[Zeigedaten für Ziele]
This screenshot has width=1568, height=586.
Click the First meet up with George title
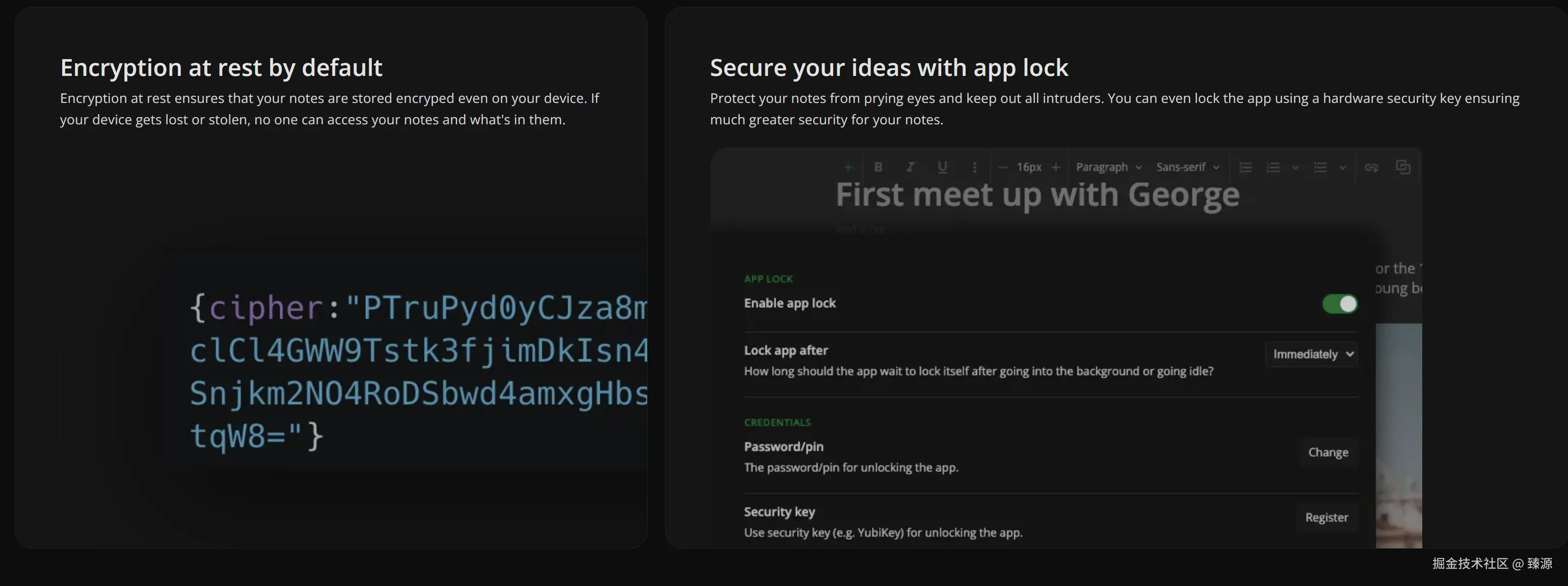[1037, 195]
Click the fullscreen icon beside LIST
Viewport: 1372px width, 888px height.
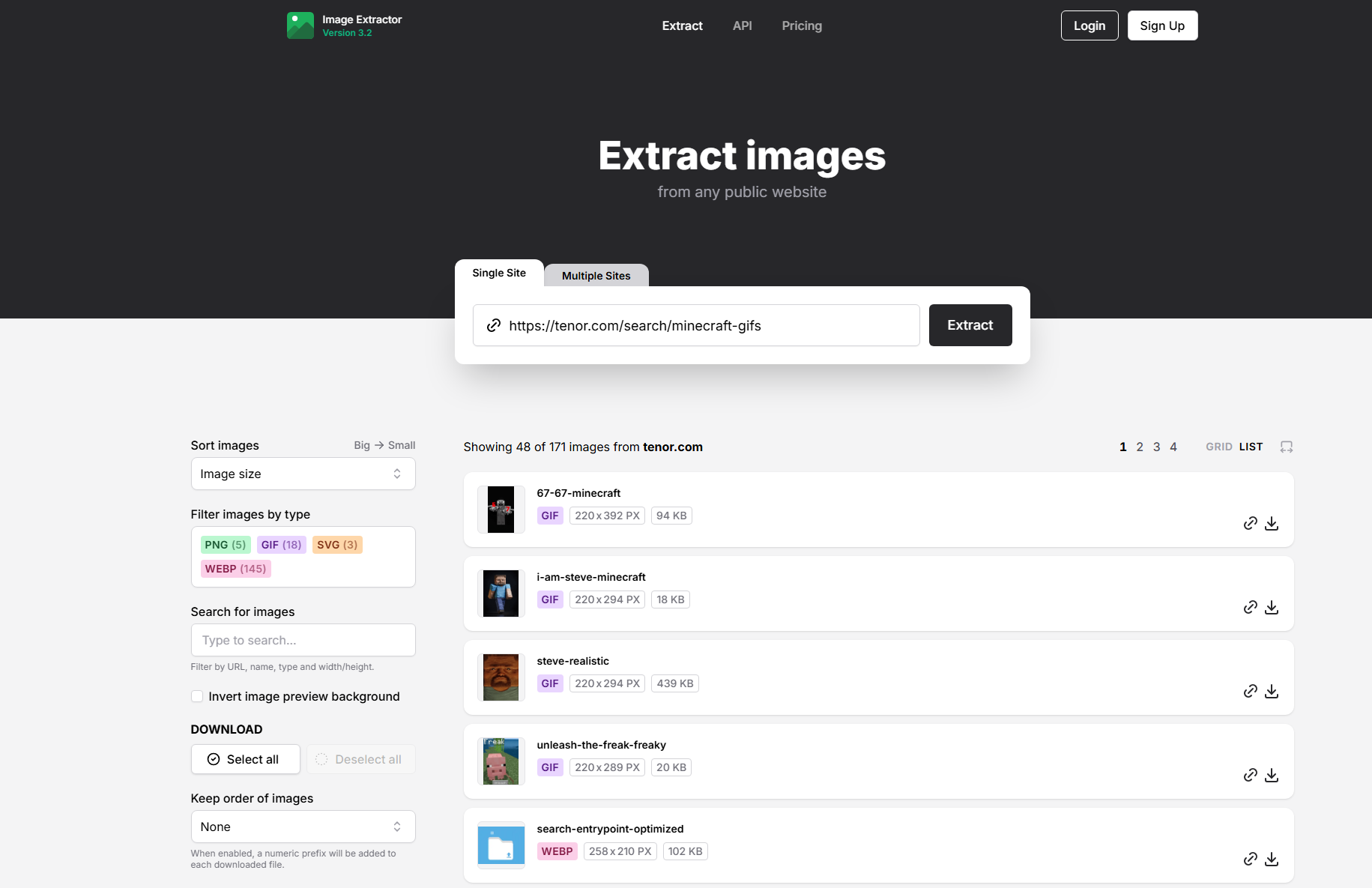pos(1287,447)
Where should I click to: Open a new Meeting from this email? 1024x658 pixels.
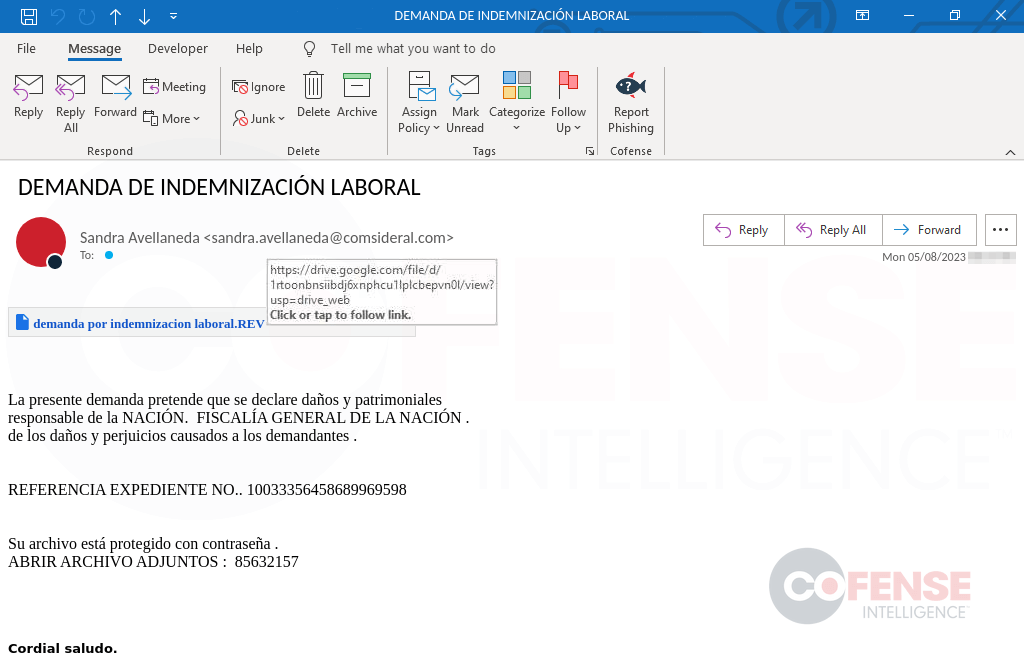[x=175, y=87]
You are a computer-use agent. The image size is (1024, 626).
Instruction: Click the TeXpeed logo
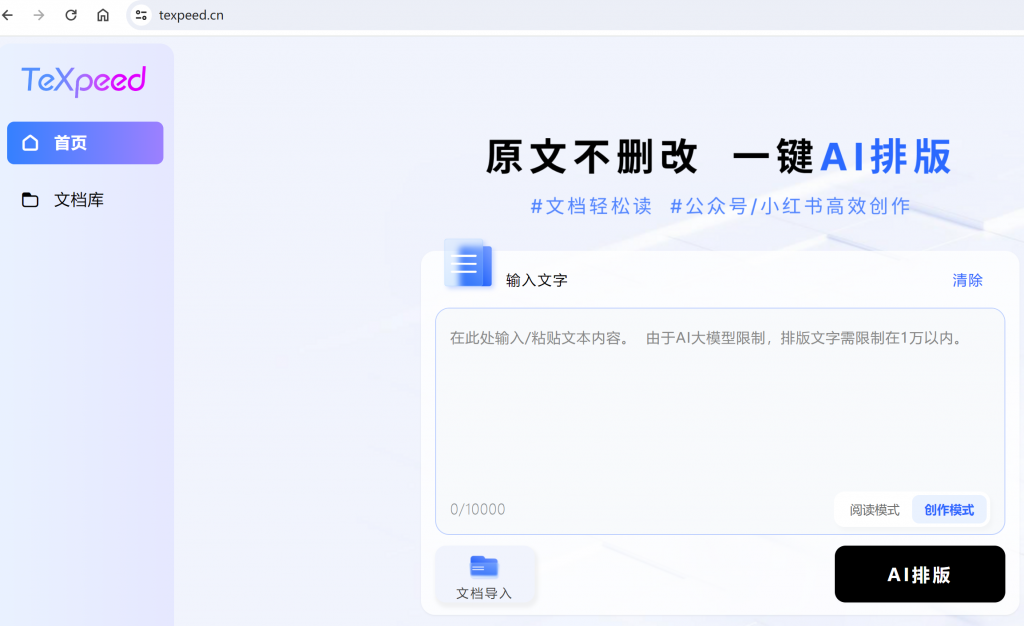84,81
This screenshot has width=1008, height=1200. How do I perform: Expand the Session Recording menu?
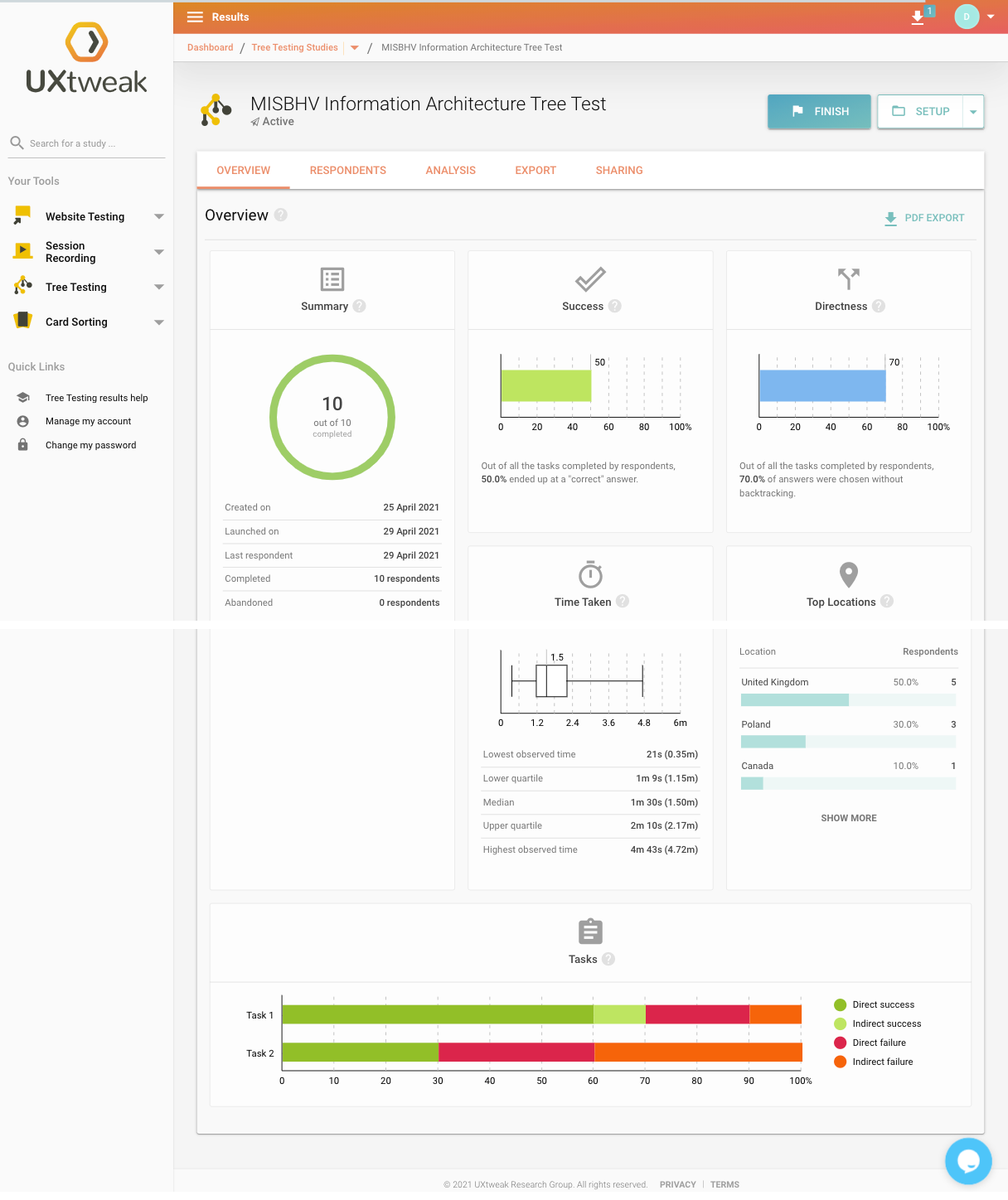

* _Auftrag_: Gib alle obigen Einträge noch einmal wieder und ersetze dabei "screenshot" durch "capture", ohne sonst etwas zu ändern. Lass die Bilder in deiner Antwort weg.

* _Antwort zur Aufgabe_:
This capture has width=1568, height=586.
Click the First meet up with George title
[1037, 195]
Click the fullscreen icon beside LIST
Viewport: 1372px width, 888px height.
pos(1287,447)
Where should I click to: Open a new Meeting from this email? 1024x658 pixels.
[x=175, y=87]
You are a computer-use agent. The image size is (1024, 626).
Instruction: Click the TeXpeed logo
84,81
This capture has width=1008, height=1200. How do I perform: Expand the Session Recording menu?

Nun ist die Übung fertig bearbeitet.